A decisão cita que ambos orquestraram uma organização que se empenhou em um verdadeiro pacto de silêncio, mediante pagamentos entre R$ 500 mil e R$ 750 mil, para que os executores presos não apontassem os mandantes do crime. Elenice teve a prisão preventiva decretada em decisão proferida nesta quinta-feira (11).
O órgão ministerial citou a prática de formação de organização criminosa contratada para a execução do crime. Passam a responder por organização criminosa Etevaldo Luiz Caçadini de Vargas, Hedilerson Fialho Martins Barbosa, Antônio Gomes da Silva, Gilberto Louzada da Silva, Peterson Venites Komel Júnior, Salézia Maria Pereira de Oliveira e Mario Jorge Bucater. Gilberto Louzada da Silva também foi denunciado pela prática do crime de homicídio após a identificação, no curso do processo, de que participou do plano que resultou no assassinato do advogado.

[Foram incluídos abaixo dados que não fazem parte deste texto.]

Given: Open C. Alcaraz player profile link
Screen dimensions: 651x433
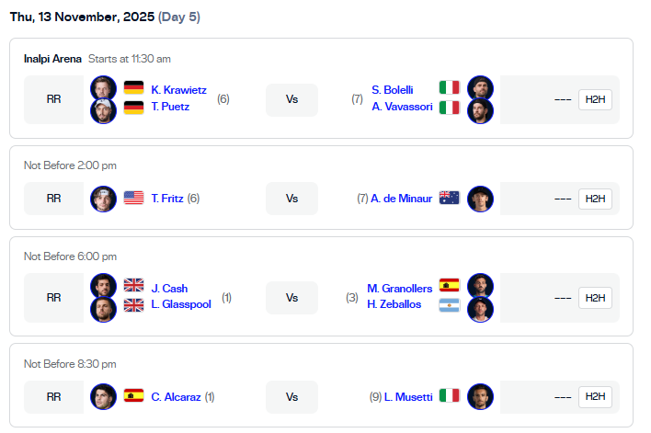Looking at the screenshot, I should coord(177,396).
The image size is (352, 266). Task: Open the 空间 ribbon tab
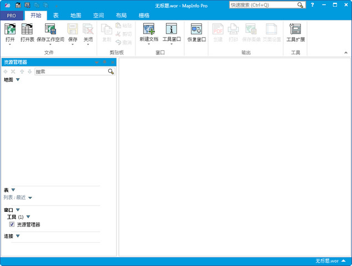click(x=98, y=16)
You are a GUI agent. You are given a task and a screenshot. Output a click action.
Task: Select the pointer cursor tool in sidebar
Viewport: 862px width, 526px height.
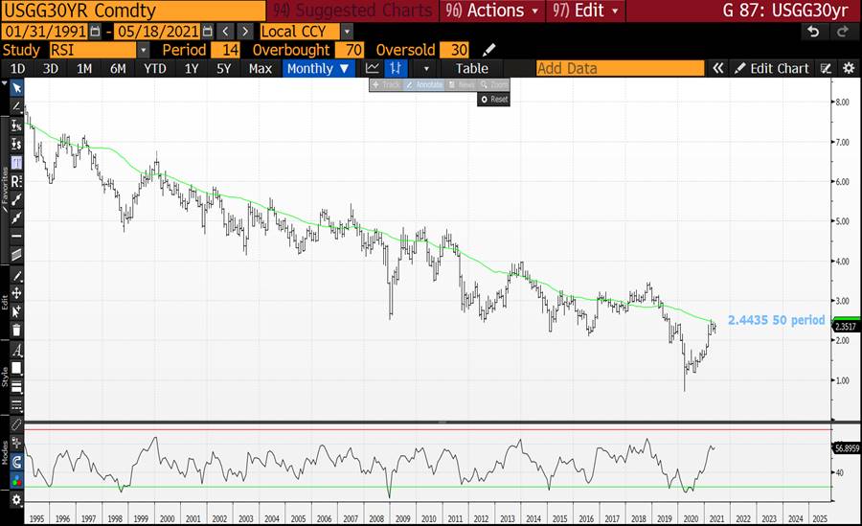16,87
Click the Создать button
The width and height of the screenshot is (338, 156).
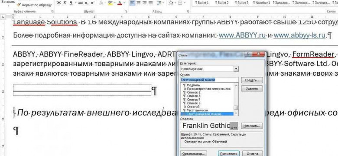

O Ministério Público já havia oferecido denúncia contra Etevaldo, Hedilerson e Antônio Gomes por homicídio qualificado. Eles já foram pronunciados e aguardam presos a realização do júri. A nova denúncia, datada de 22 de maio, foi oferecida após o retorno dos autos do inquérito policial, que estavam sob análise do Supremo Tribunal Federal (STF). Nela, o MP pedia a decretação da prisão de Elenice, Peterson, Salézia e Mario Jorge.
A prisão foi deferida para a apontada mandante, e medidas cautelares, como monitoramento eletrônico, foram determinadas para os outros três. A juíza autorizou ainda o compartilhamento dos autos com a Delegacia de Homicídios e Proteção à Pessoa de Cuiabá para que, se entender pertinente, instaure inquérito policial complementar destinado à apuração do envolvimento de outras pessoas no crime.
Caixa de Pandora
Zampieri foi executado com 12 tiros quando deixava seu escritório após o expediente. Para ajudar na elucidação do crime, a polícia recolheu o telefone celular do advogado. A análise do conteúdo do aparelho revelou um sofisticado esquema de venda de sentenças no Judiciário de Mato Grosso e de outros estados, com implicações até no Superior Tribunal de Justiça (STJ).